November 08, 2007

The End ... And The Beginning

The sour performance of many retailers during October signals the end of an era, in this author's humble opinion.

After recovering from 9/11, retailing (stores, catalogs, websites) experienced (overall) growth fueled not by real gains in employee wages, but instead fueled by banks offering cheap money to homeowners looking to augment stagnant wages.

Throughout the past year, the dominoes have been falling, one by one. I see it across many of the Multichannel Forensics projects I work on, I consistently see certain customer segments that have run out of momentum. In many cases, segments running out of gas are being "masked" by other segments that are still gaining, year-over-year.

Without an influx of cheap money, families will need to address staggering debt levels. We'll see fewer banks making $300 iPods and $600 handbags and $2,200 LCD monitor purchases possible.

In the short term, this will be good news for marketers who attract an audience via free shipping, %-off offers, or other games that manipulate consumer demand. Consumers will look for deals to get through this year's Christmas shopping season.

The real fun begins next year, especially next March. Once we get through the post-Christmas sale period, we'll see how consumers respond to a spring assortment of full-priced merchandise. I'm not optimistic that the response will be great --- my opinion is that the overall economic climate will suppress demand for spring merchandise.

This is where a "new beginning" occurs. This "new beginning" is healthy for our industry.

We won't grow sales via "gimmicks" or "best practices" in a less-than-robust economy. We won't turn around sour sales by having compelling subject lines in e-mail campaigns, or by using a different trim size in catalogs, or by offering free shipping with no hurdle online.

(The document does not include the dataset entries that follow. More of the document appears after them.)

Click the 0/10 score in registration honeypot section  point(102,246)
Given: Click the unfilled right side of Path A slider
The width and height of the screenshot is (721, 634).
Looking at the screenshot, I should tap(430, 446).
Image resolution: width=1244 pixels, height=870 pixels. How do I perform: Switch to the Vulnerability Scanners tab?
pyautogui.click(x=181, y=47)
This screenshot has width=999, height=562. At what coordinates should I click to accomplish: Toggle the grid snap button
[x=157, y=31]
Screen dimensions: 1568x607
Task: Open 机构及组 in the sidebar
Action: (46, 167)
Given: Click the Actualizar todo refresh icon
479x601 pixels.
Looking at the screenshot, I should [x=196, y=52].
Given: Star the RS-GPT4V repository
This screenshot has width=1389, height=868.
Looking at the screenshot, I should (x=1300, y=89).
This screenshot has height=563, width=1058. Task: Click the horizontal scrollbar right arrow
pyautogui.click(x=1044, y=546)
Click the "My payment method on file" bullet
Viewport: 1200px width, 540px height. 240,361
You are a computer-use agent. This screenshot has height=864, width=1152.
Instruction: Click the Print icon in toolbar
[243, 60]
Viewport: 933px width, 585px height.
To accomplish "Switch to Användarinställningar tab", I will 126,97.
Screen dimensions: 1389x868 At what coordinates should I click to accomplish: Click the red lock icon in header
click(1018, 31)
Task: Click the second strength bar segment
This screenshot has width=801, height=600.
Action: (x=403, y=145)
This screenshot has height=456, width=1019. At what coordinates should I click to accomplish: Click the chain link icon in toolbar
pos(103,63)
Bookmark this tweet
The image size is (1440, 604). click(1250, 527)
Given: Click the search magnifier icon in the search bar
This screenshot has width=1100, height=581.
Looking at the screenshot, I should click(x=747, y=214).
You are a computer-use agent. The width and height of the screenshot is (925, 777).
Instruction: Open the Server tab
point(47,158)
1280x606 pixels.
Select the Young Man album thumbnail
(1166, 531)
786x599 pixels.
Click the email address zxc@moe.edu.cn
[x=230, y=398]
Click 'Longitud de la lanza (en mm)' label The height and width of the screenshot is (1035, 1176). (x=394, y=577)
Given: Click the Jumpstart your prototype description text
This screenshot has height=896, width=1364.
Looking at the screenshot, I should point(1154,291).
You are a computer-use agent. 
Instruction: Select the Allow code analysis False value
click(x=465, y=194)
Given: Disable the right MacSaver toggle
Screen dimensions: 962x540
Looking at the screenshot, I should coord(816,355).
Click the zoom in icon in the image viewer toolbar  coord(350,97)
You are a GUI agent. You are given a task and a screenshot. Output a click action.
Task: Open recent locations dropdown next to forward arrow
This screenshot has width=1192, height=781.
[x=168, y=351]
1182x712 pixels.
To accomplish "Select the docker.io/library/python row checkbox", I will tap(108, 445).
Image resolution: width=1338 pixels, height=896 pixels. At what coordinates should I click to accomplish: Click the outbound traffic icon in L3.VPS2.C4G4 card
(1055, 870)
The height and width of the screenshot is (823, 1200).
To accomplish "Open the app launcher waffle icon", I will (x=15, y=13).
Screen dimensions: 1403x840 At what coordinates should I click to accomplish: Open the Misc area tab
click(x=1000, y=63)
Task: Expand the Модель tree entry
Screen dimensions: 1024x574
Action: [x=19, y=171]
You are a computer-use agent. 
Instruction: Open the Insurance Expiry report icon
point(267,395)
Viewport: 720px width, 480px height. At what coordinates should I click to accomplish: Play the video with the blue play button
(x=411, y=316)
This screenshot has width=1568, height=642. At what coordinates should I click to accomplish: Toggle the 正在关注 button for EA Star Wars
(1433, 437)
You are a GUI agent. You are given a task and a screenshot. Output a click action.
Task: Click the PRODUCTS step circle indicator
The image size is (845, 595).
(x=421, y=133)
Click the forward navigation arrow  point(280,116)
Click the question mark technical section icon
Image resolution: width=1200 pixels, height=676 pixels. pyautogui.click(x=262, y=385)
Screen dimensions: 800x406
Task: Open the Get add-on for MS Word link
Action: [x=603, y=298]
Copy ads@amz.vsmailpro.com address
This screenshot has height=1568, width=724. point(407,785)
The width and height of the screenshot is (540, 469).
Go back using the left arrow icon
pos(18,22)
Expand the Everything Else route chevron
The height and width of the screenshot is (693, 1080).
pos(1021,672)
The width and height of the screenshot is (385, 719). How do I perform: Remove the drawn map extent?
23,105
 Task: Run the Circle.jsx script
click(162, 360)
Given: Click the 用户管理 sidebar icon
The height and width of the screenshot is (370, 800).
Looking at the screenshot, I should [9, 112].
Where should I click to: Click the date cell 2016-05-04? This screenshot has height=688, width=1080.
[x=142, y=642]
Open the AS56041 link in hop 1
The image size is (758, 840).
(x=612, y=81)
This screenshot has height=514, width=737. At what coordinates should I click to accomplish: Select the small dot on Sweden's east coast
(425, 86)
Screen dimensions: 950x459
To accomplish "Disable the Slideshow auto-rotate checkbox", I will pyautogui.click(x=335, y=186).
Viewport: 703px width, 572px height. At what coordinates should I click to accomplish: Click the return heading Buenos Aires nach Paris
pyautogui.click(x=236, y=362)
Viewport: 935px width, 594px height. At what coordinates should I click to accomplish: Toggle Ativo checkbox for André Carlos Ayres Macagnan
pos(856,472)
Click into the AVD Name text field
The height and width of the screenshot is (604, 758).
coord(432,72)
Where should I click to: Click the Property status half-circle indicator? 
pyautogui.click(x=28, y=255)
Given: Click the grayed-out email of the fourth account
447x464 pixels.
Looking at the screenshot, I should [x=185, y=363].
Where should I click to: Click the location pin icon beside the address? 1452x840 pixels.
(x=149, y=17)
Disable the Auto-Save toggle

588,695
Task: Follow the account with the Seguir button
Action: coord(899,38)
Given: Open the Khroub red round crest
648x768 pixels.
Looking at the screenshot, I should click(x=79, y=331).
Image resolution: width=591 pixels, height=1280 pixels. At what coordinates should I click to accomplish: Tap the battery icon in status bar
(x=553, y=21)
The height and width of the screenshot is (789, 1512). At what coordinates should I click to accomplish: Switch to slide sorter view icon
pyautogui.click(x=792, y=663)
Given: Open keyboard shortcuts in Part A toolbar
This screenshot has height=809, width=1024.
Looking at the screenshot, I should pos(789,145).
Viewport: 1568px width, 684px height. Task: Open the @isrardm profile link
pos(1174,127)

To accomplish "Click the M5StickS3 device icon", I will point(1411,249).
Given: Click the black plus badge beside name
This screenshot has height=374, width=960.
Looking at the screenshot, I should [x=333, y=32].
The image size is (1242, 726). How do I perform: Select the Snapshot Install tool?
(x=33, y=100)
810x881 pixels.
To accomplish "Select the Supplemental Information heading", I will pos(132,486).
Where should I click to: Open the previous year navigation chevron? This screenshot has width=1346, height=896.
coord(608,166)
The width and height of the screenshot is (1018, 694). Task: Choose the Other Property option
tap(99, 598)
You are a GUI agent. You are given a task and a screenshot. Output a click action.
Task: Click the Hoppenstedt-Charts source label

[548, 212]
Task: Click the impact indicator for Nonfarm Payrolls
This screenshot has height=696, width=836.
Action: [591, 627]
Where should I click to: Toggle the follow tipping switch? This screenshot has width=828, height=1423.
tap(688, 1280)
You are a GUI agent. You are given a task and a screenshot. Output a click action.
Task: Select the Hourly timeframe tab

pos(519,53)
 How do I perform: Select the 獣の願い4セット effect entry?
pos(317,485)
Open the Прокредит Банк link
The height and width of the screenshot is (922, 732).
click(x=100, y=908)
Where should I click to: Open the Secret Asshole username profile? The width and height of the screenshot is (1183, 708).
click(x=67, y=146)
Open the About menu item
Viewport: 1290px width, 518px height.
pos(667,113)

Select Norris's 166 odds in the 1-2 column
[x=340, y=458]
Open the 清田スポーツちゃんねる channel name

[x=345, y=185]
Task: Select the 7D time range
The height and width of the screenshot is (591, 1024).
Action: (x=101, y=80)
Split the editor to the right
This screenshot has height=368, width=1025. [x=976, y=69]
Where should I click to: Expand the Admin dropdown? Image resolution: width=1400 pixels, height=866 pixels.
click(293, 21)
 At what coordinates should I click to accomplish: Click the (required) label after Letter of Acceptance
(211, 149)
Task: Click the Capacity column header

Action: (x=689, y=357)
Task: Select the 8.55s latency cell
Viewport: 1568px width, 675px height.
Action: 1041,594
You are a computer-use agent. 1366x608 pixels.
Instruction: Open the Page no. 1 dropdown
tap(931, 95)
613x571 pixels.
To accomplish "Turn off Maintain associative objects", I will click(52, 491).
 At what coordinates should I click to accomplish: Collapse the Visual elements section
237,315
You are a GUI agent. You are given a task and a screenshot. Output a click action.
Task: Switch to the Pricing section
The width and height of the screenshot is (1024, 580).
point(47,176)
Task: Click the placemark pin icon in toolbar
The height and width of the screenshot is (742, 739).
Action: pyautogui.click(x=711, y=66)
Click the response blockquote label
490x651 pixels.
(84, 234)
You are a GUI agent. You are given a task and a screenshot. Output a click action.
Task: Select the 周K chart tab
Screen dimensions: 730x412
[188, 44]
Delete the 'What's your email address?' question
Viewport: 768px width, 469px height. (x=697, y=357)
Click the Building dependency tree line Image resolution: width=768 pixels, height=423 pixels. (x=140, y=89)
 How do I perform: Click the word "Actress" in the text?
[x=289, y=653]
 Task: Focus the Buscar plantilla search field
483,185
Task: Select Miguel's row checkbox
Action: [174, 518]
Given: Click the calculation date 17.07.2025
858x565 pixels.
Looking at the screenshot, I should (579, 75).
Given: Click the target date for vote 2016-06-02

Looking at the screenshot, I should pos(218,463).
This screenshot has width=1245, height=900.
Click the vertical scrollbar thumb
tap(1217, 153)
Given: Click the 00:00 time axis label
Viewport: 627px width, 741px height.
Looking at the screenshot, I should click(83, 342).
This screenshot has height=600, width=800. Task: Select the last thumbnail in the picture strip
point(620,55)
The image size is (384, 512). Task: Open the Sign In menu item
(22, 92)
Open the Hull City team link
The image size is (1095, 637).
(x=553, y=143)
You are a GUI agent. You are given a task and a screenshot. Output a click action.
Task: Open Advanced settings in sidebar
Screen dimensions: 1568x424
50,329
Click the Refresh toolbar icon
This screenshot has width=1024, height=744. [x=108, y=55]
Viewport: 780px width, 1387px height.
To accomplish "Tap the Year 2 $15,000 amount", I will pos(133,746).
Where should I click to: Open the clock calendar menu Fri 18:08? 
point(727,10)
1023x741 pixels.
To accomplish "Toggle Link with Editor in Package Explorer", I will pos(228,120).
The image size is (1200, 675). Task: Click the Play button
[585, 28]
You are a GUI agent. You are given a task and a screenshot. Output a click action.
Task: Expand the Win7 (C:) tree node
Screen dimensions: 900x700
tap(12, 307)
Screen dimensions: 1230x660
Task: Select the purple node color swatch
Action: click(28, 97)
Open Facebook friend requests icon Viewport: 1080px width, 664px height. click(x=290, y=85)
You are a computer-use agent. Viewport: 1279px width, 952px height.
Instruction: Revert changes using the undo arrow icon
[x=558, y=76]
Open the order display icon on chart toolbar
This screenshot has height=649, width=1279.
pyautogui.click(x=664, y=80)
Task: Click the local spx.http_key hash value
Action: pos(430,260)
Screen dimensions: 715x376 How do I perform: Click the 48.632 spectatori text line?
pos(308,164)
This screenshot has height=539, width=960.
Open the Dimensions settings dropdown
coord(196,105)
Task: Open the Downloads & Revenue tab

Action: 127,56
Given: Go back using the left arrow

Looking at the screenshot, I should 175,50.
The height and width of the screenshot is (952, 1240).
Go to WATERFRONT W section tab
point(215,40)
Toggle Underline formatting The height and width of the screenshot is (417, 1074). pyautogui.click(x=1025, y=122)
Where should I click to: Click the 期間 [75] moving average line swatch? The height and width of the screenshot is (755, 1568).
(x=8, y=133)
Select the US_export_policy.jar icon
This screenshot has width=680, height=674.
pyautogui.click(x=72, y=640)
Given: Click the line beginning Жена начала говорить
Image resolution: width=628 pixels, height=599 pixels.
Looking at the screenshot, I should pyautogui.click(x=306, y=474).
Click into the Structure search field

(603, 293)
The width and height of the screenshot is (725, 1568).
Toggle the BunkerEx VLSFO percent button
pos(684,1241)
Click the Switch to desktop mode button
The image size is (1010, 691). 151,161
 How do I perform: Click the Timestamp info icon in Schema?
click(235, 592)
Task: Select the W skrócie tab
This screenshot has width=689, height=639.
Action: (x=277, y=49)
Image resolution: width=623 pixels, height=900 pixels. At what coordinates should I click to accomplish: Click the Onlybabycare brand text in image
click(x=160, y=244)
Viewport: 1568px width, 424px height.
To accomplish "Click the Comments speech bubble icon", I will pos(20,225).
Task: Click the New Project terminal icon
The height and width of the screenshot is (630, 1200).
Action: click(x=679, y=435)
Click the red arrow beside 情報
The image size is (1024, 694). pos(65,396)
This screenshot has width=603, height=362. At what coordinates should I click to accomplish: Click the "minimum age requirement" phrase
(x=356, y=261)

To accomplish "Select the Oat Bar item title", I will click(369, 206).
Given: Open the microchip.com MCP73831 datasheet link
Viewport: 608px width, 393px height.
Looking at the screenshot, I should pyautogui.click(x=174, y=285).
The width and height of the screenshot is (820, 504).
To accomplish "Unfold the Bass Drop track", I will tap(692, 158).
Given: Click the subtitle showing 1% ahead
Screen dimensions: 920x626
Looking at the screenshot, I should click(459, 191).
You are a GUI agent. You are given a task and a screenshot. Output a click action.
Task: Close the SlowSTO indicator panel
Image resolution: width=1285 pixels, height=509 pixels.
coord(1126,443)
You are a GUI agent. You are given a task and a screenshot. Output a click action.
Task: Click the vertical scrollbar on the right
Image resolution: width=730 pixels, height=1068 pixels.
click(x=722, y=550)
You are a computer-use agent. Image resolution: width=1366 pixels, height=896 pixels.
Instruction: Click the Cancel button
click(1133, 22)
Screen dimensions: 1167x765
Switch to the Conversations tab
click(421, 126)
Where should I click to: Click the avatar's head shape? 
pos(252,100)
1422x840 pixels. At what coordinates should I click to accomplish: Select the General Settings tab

We will grow sales by offering compelling products and services, by offering consistently outstanding customer service, by meeting or exceeding the needs of a debt-strapped family.

Catalogers and retailers have been through this song and dance every few years, for a century or longer.

For e-mail marketers and online marketers, this downturn offers the potential to be "the beginning" of something special. All of the things you've learned, to-date, have been learned while the online economy pointed due north. It's easy to appear to do a good job when sales organically increase 20% or 40% or 100%, year-over-year, every year.

The truly gifted e-mail marketers and online marketers will emerge from the next few years with strategies that worked in a sour economy, not "best practices" that appear to work in an economic updraft.

These gifted e-mail and online marketers will become the future leaders of our retail, catalog and online businesses.

Personally, I am looking forward to seeing who emerges from this period of economic funk. Who do you think our future leaders will be, and what will be the DNA that identifies these individuals?